Les pertes civiles françaises oscillent entre 264.000 et 450.000 morts.
> En URSS, les prisonniers sont morts (de faim pour la
> plupart) dans la proportion de 58 %
> En France : 2%
Pas comparable : les nazis n'ont pas cherché à affamer les prisonniers de guerre français (voir l'étude d'ensemble d'Yves Durand,
Les prisonniers de guerre dans les Stalags, les Oflags et les Kommandos 1939-1945, Hachette, 1994), alors que la politique nazie applicable aux prisonniers de guerre soviétiques au second semestre 1941 prévoit un vaste assassinat collectif par famine, maladies et mauvais traitements, avant d'évoluer en 1942 pour privilégier le travail forcé, de manière beaucoup plus inhumaine que vis-à-vis des prisonniers de guerre occidentaux - voir Christian Streit,
Keine Kameraden. Die Wehrmacht und die sowjetischen Kriegsgefangenen 1941 - 1945, Dietz Verlag, 1997 ; Christian Gerlach,
Kalkulierte Morde. Die Deutsche Wirtschafts- und Vernichtungspolitik in Weissrussland 1941 bis 1944, Hamburger Edition, 2000 ; Alfred Streim,
Sowjetische Gefangene in Hitlers Vernichtungskrieg. Berichte und Dokumente 1939-1945, C. F. Müller Juristischer Verlag, 1982. A l'Est, où est mise en oeuvre une stratégie génocidaire et d'exploitation caractérisée, Hitler ne mène pas la même guerre qu'à l'Ouest, avec qui il cherchera, tout au long du conflit, à négocier un accord pour contrer l'Union soviétique.

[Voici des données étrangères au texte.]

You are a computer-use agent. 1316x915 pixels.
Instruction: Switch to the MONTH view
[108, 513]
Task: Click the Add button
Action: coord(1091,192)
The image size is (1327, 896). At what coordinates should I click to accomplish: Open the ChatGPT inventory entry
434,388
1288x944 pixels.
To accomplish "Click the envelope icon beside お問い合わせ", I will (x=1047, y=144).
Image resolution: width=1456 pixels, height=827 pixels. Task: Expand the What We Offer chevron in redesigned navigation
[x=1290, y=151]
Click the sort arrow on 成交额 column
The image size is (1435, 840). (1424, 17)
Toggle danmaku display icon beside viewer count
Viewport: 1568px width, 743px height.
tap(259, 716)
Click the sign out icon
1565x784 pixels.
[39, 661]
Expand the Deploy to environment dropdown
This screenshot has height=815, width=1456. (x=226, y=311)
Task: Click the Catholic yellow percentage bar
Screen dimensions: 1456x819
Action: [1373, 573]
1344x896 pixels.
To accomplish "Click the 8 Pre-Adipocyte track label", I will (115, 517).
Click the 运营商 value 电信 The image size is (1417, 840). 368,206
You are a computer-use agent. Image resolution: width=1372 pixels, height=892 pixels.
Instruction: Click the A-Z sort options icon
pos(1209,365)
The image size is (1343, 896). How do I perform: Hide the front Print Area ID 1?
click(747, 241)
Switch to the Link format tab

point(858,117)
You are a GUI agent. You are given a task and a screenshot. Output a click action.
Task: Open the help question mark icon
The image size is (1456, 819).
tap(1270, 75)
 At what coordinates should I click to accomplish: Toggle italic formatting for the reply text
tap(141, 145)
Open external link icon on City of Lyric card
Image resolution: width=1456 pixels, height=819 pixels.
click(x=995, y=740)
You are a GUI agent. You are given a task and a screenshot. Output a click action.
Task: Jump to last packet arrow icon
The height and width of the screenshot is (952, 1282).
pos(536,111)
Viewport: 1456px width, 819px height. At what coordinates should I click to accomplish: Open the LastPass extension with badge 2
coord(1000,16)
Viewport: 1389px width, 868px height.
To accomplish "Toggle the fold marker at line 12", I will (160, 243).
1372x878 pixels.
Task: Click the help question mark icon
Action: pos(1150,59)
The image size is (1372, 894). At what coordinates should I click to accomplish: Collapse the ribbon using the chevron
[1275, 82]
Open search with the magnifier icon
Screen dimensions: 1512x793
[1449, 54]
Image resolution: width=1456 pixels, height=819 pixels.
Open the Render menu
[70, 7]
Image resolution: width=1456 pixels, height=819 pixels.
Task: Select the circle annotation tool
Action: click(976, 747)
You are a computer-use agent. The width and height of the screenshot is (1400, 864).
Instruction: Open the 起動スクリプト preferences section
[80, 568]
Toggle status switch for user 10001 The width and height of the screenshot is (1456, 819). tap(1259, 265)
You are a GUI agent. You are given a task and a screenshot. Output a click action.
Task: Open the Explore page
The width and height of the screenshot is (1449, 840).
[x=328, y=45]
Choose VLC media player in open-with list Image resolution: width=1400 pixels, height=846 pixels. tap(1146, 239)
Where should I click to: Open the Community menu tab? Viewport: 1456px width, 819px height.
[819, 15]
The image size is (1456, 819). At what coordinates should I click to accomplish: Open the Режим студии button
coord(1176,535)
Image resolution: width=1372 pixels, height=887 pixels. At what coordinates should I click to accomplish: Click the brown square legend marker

> En Grèce, on estime à 250 000 les gens morts de famine.
> (Richard Evans) La Callas a du se compromettre avec
> l'occupant pour donner à manger aux siens. Qui le lui
> reprocherait ?
Références
exactes de l'affirmation, s.v.p., sachant que la France a connu une réelle pénurie alimentaire, pressurisée qu'elle était par l'occupant, et que l'on n'y mangeait pas mieux qu'en Europe occupée, voire même moins bien - il y a unanimité des historiens sur ce point : voir en effet Robert Paxton,
La France de Vichy. 1940-1944, Seuil, coll. Points Histoire, 1999, p. 414-415 ainsi que Eberhard Jäckel,
La France dans l'Europe de Hitler,
op. cit., outre Richard Vinen,
The Unfree French. Life Under the Occupation, Penguin Books, 2007 p. 215-230 ainsi que, de manière générale, Alan Milward,
The New Order and the French Economy, Oxford University Press, 1970. J'y reviendrai plus précisément.
Et ne me causez pas du blocus britannique : Vichy n'a jamais obtenu le moindre desserrement d'un tel blocus... qui s'est en fait révélé parfaitement inefficace - voir l'étude définitive de Bernard Costagliola,
La Marine de Vichy. Blocus et collaboration, juin 1940-novembre 1942, Tallandier, 2009. Ce remarquable travail pulvérise les allégations vichystes quant à un fantasmatique double-jeu du Maréchal Pétain, lequel aurait finalement gagné un accord avec la Grande-Bretagne sur une disparition du blocus.
> Quant aux Juifs... on a assez parlé.
Même constat que précédemment :
l'ex-anonyme a l'habitude de comparer ce qui n'est pas comparable.